Every day, while still she could, she walked out along the
shadeless suburban road to Alan's grave in the parched and crowded
cemetery. Women trudging along with crammed creels on their backs
turned round to stare at her. When she could no longer walk, she
sat at her window towards San Luca and gazed at it. There lay the
only friend she possessed in Perugia, perhaps in the universe.
The dreaded day arrived at last, and her strong constitution
enabled Herminia to live through it. Her baby was born, a
beautiful little girl, soft, delicate, wonderful, with Alan's blue
eyes, and its mother's complexion. Those rosy feet saved Herminia.

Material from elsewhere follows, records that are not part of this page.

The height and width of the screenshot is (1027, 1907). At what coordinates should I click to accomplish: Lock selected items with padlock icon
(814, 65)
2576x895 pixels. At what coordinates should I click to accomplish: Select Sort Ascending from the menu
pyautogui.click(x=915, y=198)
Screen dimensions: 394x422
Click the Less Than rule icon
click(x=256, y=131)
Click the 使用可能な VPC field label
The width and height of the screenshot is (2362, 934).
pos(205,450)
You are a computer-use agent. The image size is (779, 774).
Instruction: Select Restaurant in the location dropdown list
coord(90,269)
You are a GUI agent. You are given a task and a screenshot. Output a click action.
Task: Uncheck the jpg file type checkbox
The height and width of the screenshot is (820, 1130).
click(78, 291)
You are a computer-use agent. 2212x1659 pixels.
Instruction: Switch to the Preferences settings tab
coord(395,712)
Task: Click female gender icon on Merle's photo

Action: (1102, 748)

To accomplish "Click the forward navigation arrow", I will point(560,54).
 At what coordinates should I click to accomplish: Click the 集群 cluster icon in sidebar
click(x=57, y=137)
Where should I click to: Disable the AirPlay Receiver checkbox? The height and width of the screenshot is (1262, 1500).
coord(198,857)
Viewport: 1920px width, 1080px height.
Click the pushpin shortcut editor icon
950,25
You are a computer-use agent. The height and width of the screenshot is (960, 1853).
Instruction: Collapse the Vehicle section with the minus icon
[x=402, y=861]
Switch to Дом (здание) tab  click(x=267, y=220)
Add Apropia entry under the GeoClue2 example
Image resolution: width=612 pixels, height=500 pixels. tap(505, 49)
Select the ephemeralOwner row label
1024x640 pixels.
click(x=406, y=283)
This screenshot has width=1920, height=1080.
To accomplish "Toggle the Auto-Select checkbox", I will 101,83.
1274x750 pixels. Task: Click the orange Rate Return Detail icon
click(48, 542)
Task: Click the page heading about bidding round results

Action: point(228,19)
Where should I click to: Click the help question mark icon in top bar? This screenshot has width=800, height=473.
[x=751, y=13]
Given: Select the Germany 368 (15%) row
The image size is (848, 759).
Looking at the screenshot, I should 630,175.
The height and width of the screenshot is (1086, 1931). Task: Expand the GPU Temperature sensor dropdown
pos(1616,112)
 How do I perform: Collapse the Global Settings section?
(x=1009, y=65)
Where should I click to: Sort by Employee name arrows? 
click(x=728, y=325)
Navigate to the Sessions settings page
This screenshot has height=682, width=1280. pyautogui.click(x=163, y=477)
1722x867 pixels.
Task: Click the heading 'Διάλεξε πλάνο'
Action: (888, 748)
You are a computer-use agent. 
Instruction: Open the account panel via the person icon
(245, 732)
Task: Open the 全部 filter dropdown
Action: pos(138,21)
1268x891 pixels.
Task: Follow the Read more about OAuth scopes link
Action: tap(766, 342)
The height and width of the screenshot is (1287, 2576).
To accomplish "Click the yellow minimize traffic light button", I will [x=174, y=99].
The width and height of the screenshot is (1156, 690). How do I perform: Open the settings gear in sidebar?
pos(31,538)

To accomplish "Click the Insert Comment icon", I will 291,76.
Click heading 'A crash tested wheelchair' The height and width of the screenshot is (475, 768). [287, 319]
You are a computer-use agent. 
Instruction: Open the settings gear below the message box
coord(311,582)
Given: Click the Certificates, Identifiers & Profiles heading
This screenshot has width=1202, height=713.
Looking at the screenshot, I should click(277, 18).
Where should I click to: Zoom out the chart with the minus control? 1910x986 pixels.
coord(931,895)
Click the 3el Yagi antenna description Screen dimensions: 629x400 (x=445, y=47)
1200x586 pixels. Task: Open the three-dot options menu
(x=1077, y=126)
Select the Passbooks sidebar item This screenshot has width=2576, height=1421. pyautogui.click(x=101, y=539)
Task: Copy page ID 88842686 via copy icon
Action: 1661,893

As she clasped them in her hands--tiny feet, tender feet--she felt
she had now something left to live for,--her baby, Alan's baby, the
baby with a future, the baby that was destined to regenerate
humanity.
So warm! So small! Alan's soul and her own, mysteriously blended.
Still, even so, she couldn't find it in her heart to give any
joyous name to dead Alan's child. Dolores she called it, at Alan's
grave. In sorrow had she borne it; its true name was Dolores.